In other words, the commercial value of this security lies in the duration remaining at the date of the auction. For example, if the term of the musataha agreement is for 25 years and a default occurs on year 19 of granting the loan, the potential new musateh would need to be satisfied with a remaining duration of 6 years. Banks should therefore carefully assess the duration of the musataha agreement and ensure that it exceeds the duration of the loan by at least a reasonable period of time in order to attract as many buyers as possible in the event of sale by public auction.
Mortgaging musataha rights versus commercial mortgages
A common misunderstanding that we sometimes come across is a confusion between the scope of a commercial mortgage and the scope of a mortgage over land, including musataha rights. A commercial mortgage does not encompass immovable assets such as buildings or plants.

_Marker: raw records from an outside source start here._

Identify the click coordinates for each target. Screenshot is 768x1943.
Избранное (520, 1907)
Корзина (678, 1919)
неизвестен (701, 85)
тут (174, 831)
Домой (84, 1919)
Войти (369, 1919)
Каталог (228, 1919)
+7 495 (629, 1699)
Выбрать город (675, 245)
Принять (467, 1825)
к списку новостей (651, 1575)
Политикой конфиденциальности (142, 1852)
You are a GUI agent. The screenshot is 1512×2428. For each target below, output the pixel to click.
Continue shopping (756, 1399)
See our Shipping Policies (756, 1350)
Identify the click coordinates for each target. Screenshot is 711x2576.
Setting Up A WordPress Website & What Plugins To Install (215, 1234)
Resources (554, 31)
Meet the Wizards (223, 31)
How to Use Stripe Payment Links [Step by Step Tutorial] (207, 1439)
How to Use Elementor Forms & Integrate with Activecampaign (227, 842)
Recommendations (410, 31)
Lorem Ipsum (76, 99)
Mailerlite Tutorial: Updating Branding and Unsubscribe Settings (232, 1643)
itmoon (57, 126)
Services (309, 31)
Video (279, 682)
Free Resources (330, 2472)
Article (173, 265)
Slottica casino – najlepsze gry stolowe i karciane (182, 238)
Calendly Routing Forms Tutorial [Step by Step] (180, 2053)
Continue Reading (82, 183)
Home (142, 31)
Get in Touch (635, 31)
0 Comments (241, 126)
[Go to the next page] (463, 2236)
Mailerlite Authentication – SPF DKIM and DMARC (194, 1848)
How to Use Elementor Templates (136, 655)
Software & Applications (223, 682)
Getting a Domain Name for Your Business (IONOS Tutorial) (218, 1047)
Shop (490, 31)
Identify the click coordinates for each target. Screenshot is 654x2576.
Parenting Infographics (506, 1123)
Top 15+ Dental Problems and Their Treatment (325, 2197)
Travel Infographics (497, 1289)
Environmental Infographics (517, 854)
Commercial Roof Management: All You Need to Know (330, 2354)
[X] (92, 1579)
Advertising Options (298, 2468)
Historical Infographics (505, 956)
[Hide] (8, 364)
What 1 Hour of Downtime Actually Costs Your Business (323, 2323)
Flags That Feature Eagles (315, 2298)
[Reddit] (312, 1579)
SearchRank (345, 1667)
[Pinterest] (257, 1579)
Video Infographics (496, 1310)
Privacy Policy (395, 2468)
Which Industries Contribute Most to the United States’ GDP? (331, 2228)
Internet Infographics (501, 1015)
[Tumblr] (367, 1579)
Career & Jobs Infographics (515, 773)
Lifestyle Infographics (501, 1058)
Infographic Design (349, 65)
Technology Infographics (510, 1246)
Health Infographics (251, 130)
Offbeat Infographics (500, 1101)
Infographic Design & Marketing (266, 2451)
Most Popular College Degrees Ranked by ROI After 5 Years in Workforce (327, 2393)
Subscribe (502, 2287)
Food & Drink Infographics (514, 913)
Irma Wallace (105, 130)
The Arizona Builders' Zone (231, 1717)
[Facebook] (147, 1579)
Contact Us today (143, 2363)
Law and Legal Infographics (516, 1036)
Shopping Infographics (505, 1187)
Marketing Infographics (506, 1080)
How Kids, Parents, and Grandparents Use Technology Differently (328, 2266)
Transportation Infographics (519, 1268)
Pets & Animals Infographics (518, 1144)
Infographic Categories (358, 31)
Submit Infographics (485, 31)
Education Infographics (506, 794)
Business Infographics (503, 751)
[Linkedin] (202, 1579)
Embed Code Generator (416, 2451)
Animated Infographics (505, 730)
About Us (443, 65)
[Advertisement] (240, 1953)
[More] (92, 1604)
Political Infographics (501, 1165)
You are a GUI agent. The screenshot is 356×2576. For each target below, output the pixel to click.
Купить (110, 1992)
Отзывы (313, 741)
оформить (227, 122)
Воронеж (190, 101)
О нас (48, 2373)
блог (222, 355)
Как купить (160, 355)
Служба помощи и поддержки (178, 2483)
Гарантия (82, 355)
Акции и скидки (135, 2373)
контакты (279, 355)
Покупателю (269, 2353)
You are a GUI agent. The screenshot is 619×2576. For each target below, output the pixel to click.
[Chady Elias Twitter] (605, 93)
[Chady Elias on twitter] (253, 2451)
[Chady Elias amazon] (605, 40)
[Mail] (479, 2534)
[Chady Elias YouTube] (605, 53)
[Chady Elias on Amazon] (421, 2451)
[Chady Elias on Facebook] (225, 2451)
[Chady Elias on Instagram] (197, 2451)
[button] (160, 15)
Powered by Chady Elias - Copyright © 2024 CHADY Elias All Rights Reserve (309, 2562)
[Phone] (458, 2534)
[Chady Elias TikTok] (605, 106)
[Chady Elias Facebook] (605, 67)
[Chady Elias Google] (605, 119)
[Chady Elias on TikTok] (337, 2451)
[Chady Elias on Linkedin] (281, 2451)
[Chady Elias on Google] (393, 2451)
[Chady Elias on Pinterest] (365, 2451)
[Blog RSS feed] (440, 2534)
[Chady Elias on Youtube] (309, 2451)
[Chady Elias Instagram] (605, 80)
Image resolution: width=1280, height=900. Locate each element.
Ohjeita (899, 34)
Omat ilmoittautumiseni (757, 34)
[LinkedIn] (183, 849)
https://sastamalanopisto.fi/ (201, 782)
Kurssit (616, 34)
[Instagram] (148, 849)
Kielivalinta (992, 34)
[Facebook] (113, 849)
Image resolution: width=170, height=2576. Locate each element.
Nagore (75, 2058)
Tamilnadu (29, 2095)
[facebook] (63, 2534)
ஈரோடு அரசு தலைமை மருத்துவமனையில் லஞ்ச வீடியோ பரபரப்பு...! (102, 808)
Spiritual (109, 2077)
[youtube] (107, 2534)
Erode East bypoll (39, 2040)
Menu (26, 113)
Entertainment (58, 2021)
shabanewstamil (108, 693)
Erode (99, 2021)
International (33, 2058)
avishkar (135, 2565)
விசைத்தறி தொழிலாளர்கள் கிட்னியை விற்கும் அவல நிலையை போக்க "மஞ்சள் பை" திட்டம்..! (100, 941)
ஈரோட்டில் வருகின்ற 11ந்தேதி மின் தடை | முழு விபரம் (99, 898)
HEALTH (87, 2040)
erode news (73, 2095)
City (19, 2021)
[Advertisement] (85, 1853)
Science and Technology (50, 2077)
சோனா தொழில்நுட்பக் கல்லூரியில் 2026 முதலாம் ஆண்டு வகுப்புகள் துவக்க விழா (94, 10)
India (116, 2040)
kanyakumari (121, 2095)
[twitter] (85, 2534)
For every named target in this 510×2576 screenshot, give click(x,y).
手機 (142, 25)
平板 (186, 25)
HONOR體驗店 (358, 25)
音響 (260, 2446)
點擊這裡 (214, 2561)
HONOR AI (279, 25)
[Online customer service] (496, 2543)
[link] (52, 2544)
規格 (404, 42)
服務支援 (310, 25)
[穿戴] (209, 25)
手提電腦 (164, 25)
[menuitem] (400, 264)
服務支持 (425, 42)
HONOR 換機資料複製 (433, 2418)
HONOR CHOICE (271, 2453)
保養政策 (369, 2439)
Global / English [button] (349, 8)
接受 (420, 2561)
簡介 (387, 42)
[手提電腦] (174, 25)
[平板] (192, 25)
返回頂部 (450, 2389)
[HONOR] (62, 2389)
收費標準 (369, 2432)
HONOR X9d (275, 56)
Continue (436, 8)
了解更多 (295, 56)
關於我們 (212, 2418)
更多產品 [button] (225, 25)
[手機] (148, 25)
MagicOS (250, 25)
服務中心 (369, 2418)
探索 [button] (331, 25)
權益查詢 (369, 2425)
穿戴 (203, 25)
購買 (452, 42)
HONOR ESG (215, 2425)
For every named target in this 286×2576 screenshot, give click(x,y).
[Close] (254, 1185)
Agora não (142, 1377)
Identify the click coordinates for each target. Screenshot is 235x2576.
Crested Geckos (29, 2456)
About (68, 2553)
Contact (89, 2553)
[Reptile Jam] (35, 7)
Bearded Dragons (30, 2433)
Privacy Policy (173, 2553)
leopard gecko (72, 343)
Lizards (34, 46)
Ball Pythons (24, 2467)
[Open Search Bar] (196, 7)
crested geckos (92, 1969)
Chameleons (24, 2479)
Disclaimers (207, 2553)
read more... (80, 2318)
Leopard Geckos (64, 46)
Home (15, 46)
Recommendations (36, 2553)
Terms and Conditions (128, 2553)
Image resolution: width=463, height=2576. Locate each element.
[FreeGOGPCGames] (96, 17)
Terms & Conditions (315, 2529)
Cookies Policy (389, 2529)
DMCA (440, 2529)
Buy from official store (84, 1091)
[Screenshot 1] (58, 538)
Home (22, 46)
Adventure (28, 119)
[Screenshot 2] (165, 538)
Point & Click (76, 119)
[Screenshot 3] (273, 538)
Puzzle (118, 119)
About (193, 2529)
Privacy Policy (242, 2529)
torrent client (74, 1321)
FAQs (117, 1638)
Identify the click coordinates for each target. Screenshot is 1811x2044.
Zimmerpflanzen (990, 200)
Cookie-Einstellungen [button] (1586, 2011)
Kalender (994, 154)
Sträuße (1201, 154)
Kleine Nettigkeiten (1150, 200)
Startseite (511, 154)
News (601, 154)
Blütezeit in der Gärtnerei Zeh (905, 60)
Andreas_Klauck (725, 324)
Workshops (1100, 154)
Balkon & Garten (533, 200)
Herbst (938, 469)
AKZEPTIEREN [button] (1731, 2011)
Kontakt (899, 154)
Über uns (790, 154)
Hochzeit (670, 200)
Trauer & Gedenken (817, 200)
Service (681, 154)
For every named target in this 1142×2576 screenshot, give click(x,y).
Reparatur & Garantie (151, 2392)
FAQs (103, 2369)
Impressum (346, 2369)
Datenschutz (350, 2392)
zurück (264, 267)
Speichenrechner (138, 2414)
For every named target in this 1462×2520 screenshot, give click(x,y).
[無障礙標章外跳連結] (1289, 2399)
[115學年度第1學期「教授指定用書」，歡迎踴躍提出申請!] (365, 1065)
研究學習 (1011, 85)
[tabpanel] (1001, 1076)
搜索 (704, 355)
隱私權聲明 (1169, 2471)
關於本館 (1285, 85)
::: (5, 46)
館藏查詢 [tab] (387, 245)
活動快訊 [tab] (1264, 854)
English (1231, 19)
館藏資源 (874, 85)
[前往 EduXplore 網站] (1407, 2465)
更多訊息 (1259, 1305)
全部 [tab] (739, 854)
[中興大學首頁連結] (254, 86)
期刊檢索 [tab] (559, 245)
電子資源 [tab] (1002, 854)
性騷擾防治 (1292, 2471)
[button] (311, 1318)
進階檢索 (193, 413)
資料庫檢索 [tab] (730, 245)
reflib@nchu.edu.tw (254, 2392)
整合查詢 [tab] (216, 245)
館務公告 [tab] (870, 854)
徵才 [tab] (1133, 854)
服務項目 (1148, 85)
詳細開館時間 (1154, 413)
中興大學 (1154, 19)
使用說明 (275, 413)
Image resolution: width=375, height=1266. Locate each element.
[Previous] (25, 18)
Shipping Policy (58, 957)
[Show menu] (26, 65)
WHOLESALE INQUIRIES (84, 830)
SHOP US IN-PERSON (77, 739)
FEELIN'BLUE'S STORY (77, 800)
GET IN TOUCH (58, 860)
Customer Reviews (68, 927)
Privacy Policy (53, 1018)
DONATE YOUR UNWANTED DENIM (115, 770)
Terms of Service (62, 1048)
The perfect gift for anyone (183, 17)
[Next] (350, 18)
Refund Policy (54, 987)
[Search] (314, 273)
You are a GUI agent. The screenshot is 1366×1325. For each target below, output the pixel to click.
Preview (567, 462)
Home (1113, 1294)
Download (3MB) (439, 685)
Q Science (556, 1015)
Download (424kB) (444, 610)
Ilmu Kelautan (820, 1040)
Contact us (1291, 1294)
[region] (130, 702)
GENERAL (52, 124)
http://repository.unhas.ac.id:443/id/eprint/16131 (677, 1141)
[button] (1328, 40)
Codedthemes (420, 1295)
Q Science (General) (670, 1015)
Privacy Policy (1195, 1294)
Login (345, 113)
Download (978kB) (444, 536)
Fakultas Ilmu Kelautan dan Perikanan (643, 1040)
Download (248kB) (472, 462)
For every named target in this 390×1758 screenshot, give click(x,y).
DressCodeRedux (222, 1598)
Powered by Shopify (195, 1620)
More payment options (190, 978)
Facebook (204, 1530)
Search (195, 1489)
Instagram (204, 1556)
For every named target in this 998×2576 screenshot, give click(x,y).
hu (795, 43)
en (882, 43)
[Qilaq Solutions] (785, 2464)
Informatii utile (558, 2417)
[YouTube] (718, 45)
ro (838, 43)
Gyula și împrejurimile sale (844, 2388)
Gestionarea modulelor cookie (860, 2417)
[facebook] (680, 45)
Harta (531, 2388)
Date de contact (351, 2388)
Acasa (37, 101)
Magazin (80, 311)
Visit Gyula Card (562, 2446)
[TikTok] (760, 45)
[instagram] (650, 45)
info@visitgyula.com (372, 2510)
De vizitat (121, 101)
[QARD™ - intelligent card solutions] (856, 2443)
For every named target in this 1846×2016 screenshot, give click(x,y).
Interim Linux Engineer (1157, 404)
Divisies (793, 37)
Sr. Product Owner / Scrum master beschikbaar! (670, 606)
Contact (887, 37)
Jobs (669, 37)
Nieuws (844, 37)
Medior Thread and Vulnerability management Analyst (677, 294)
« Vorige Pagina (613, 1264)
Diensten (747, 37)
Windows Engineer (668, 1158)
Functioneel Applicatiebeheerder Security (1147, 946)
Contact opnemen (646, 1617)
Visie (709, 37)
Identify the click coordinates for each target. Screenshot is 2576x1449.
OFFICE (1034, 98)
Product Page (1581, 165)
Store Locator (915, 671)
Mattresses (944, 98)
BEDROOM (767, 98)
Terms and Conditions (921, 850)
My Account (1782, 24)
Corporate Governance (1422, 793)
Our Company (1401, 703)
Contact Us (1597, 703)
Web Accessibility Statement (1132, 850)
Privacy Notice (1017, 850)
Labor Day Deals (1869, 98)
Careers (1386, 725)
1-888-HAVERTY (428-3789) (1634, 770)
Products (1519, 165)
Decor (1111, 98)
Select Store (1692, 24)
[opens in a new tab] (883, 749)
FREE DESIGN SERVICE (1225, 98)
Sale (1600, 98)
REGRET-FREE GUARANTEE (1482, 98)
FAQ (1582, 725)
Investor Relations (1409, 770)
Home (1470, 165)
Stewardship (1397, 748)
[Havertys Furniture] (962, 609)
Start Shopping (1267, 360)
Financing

A commercial mortgage only encompasses movables and intangible rights (such as machinery and certain intellectual property rights). This is clearly stated in article 164 of the UAE Commercial Transactions Law. Where the relevant authorities have accepted the registration of commercial mortgage agreements which captures immovable assets, this would not be considered as being legally effective. A mortgage of musataha rights on the other hand does not include any movable property that might be present on the site at the date of returning the land.
As per the implementing order issued by the Ruler of Dubai on 14 May 1996 (“Implementing Order”), granted land in the Emirate of Dubai, whether commercial or residential, that has a separate title deed can be mortgaged in favor of a bank. As per this Implementing Order, mortgages can be registered in relation to such granted land in favor of banks on the condition that the registration of mortgage is against financing granted by such banks to the borrower for the purpose of construction on the granted land and on the additional condition that the value of construction is equivalent to the finance amount. We are not aware of any enforcement precedent in connection with granted land so the consequences of not complying with the Implementing Order, and other Dubai regulations associated with granted land, have not been tested so far. We note however that the Implementing Order specifically approves grant of mortgages over granted lands and therefore such mortgages should be enforceable by law.
In Abu Dhabi, Article 2 of Abu Dhabi Law No. 19 of 2005 Concerning Real Property states that every property granted by the Government to a UAE national shall be that person’s property and it is therefore obligatory for the UAE national to register the title to the property. The grantee shall also, within the boundaries of the law, have the right to use, exploit and dispose of the real property. Article 10 of the same law states that UAE nationals may sell and purchase or otherwise dispose of residential, commercial, investment, and agricultural plots of land and buildings established for a specific purpose that have been allocated to them provided that the purpose of allocation is not changed.
Lands granted to UAE nationals for residential purposes in Abu Dhabi cannot be sold unless construction is completed over the granted lands. This position is confirmed by presidential instructions issued in 2007. Also, we understand the practice of the Municipality is to allow the sale of residential land granted only to UAE nationals (i.e. after the issuance of construction completion certificate) and may also require that an approval from the Ruler’s Court is obtained before allowing the title transfer. Considering this, banks should always seek the prior approval of the Municipality in relation to taking a mortgage over residential granted land before committing to financing.